METHODS: Three representative published trials (EXTREME [NCT00122460], TPEXTREME [NCT02268695], and GORTEC [NCT01289522]) reporting on ‘EXTREME’, and no additional trials reporting on P/P+CT, were identified. Parametric models were fitted to re-created OS and PFS data to extrapolate over a lifetime horizon and combined with published utility values to estimate quality-adjusted life years (QALYs). We compared incremental QALYs for KEYNOTE-048 (results for P/P+CT) with estimates for each alternative trial (results for ‘EXTREME’).

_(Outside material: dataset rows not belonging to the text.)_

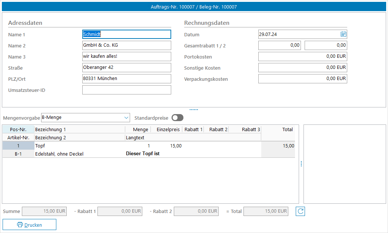Click the Pos-Nr. column header

coord(18,129)
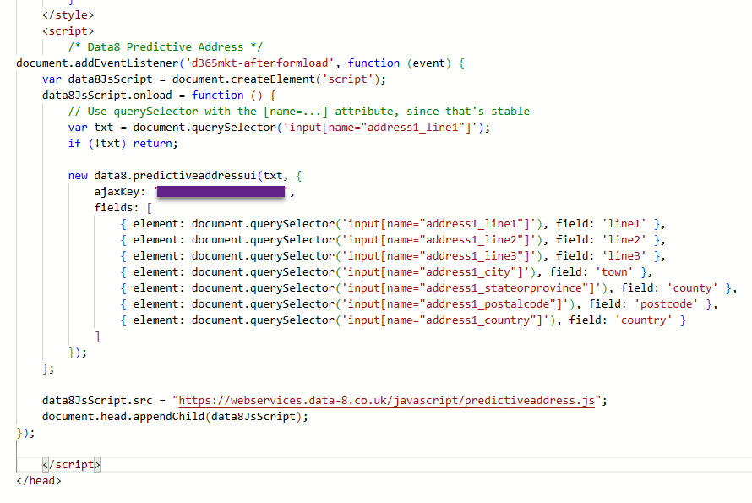Click the 'fields:' property name
This screenshot has height=503, width=752.
click(117, 208)
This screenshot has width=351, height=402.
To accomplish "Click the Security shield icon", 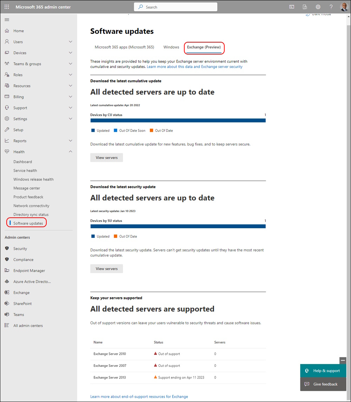I will click(7, 248).
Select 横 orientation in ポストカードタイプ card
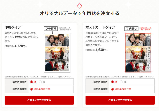The image size is (159, 111). tap(121, 82)
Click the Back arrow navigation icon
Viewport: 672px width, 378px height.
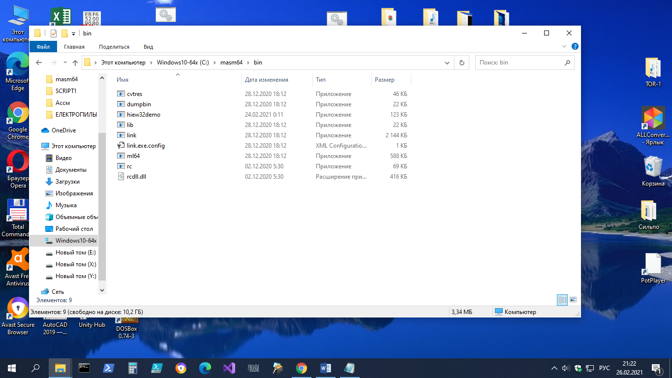pyautogui.click(x=39, y=63)
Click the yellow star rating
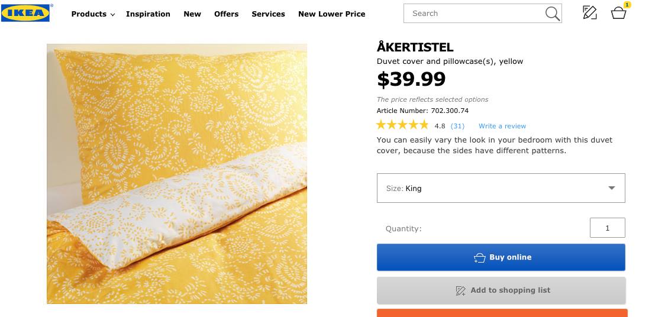This screenshot has width=652, height=317. 402,125
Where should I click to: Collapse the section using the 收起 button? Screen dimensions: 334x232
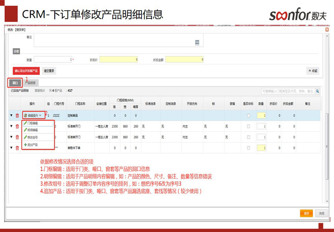313,71
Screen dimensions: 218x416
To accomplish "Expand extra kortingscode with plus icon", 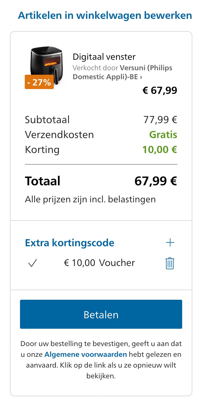I will tap(170, 243).
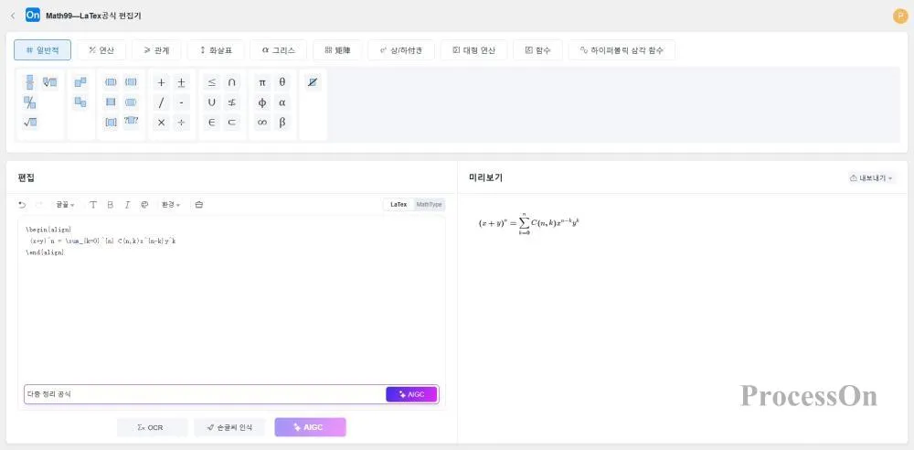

RESULTS: Applying models with the best statistical goodness-of-fit using only re-created KEYNOTE-048 data suggested +0.05 and +0.18 QALYs gained for P and P+CT, respectively, versus ‘EXTREME’. However, when switching the comparison data to estimates derived via the three aforementioned trials, QALY gains ranged from -0.12 to +0.27 (P) and -0.01 to +0.38 (P+CT). In some exploratory analyses, QALY gains were positive (i.e., favoring P/P+CT), while life-year gains were negative (i.e., favoring ‘EXTREME’).

CONCLUSIONS: Through our analyses, we conclude that because outcomes for ‘EXTREME’ differ markedly between trials, incremental QALY estimates for subgroup analyses are uncertain and vary depending on the data used to inform them. Hence, outcomes of KEYNOTE-048 should be interpreted with caution. While CPS is expected to have little bearing on patients’ outcomes with ‘EXTREME’, a limitation of our analysis is that historic trials did not report outcomes by CPS to explore similar subgroups. Further research is required to conclusively determine the relative effectiveness of P/P+CT versus ‘EXTREME’, for patients with CPS 1-19.